1988年/ハンガリー/121分/モノクロ/1:1.66
クラスナホルカイ・ラースローが初めて脚本を手掛け、ラースロー(脚本)、ヴィーグ・ミハーイ(音楽)が揃い、“タル・ベーラ スタイル”を確立させた記念碑的作品。ラースローと出会ったタル・ベーラは『サタンタンゴ』をすぐに取りかかろうとしたが、時間も予算もかかるため、先に本作に着手する。
不倫、騙し、裏切りー。荒廃した鉱山の町で罪に絡みとられて破滅していく人々の姿を、『サタンタンゴ』も手掛けた名手メドヴィジ・ガーボルが「映画史上最も素晴らしいモノクロームショット」(Village Voice)で捉えている。
窓の外にゆっくりと動く滑車。
おもむろに出かける男。
さびれた酒場。
大雨。
踊り続ける人たち・・・
『サタンタンゴ』の世界が、すでに展開していました。(咲)
『ファミリー・ネスト』原題:Családi tűzfészek/英題:Family Nest

1977年/ハンガリー/105分/モノクロ/1:1.37
住宅難のブダペストで夫の両親と同居する若い夫婦の姿を、16ミリカメラを用いてドキュメンタリータッチで5日間で撮影した、22歳の鮮烈なデビュー作。不法占拠している労働者を追い立てる警察官の暴力を8ミリカメラで撮影して逮捕されたタル・ベーラ自身の経験を基にしている。「映画で世界を変えたいと思っていた」とタル・ベーラ自身が語る通り、ハンガリー社会の苛烈さを直視する作品となっている。社会・世界で生きる人々を見つめるまなざしの確かさは、デビュー作である本作から一貫している。
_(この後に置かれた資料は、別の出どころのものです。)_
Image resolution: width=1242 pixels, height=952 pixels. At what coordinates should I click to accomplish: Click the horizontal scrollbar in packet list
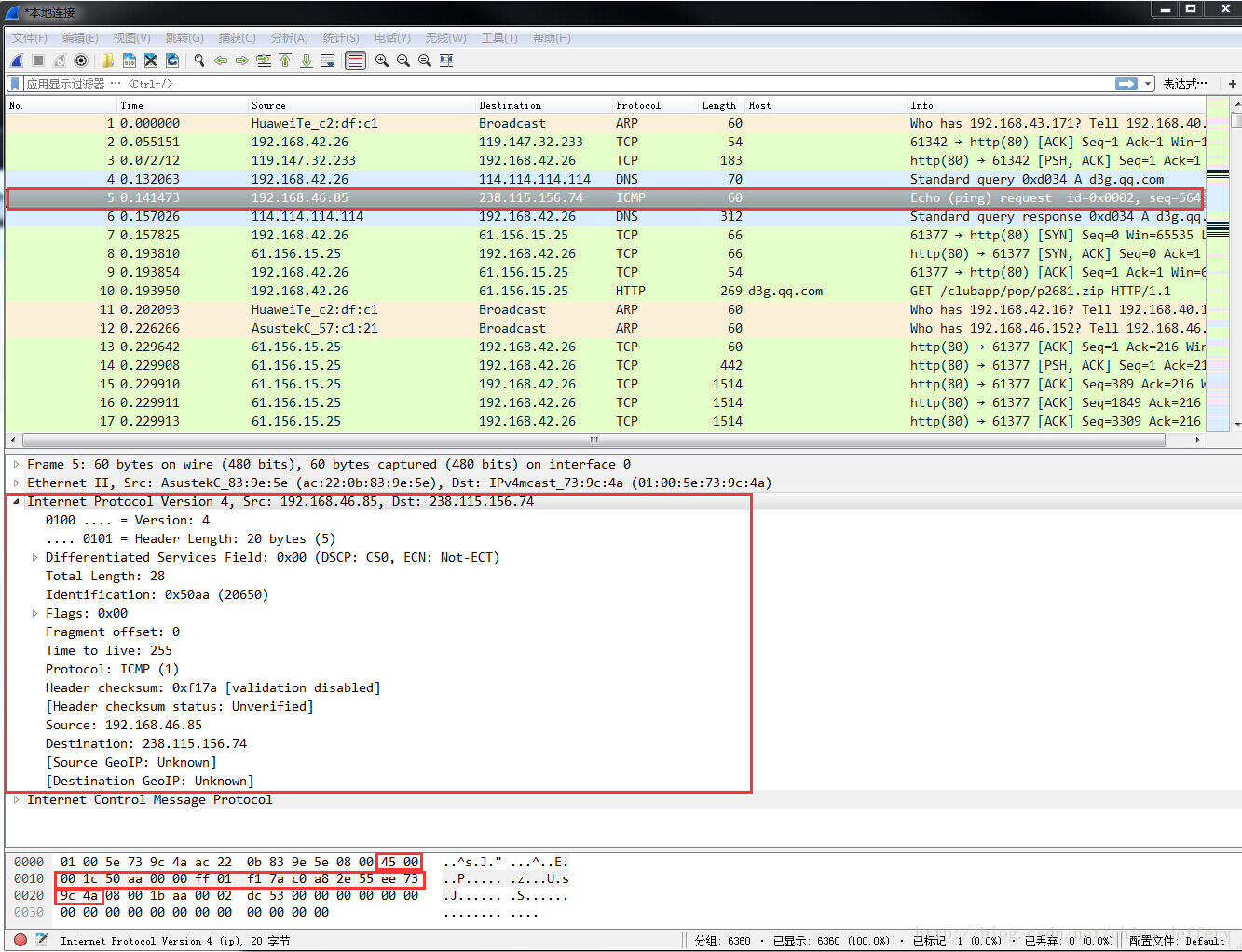(594, 440)
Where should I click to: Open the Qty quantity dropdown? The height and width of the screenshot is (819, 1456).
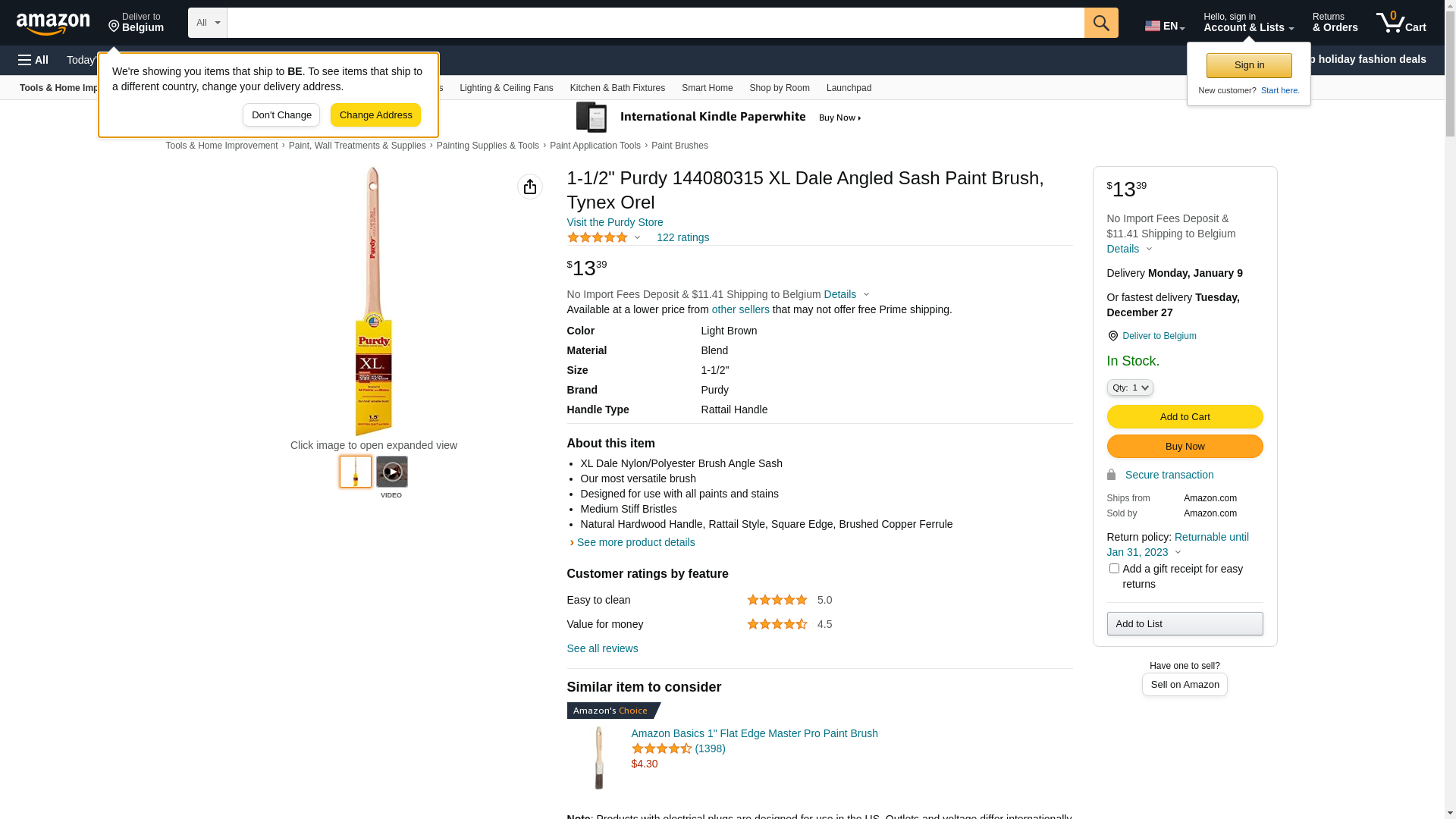coord(1130,388)
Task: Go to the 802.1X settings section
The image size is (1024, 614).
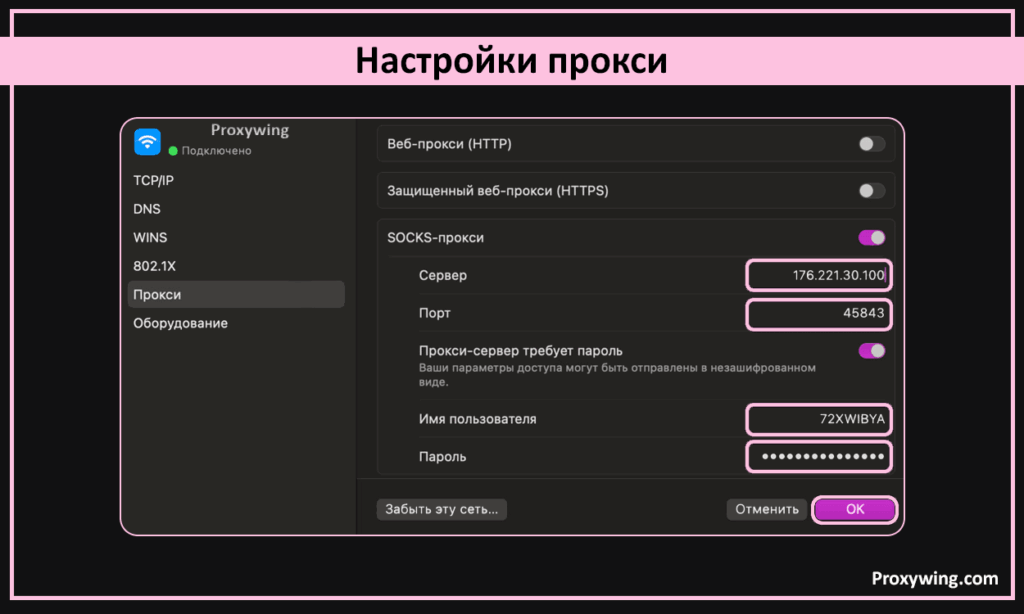Action: point(154,266)
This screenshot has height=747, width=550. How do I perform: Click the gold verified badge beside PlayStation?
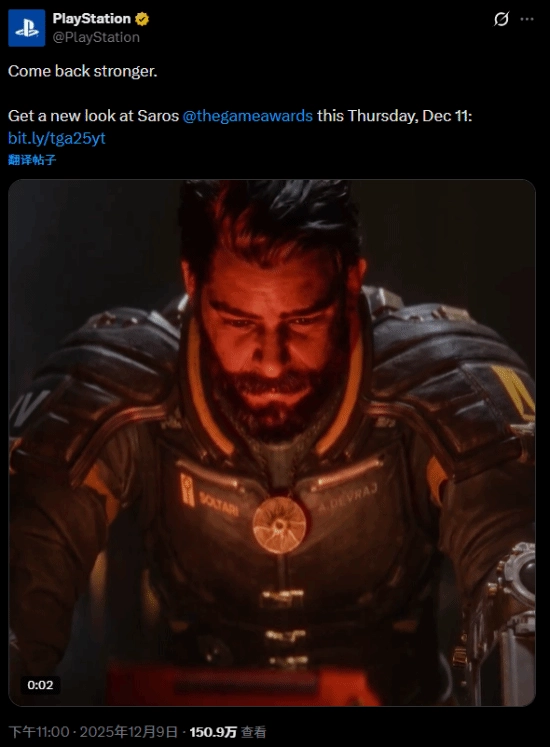[x=142, y=19]
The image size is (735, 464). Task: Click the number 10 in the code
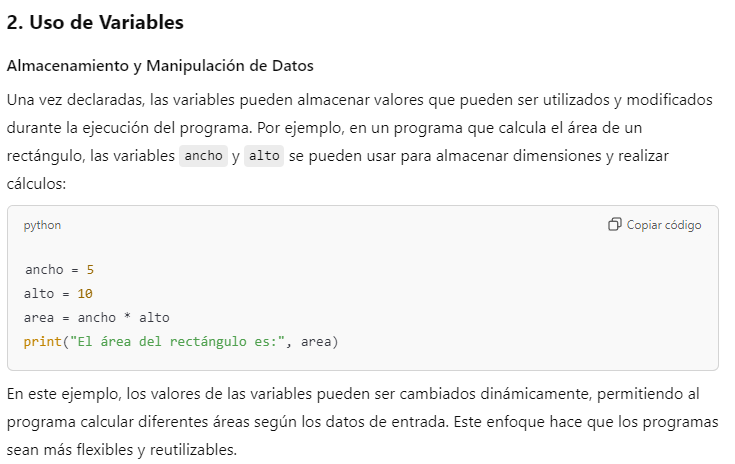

狭いアパートで夫の両親と同居せざるを得ない若い妻。何かと小言をいう義父。あげく、除隊して家に帰ってきた夫は、どちらにもいい顔をしようと妻の肩を持つわけではない。父親から妻が浮気していると言われ、信じる夫。48時間居座れば自分の家になるという噂を聞き、娘を連れ空き家に居座る妻・・・ タル・ベーラのその後の作品とは、ちょっと雰囲気が違って、社会問題を痛烈な皮肉で描いた作品でした。(咲)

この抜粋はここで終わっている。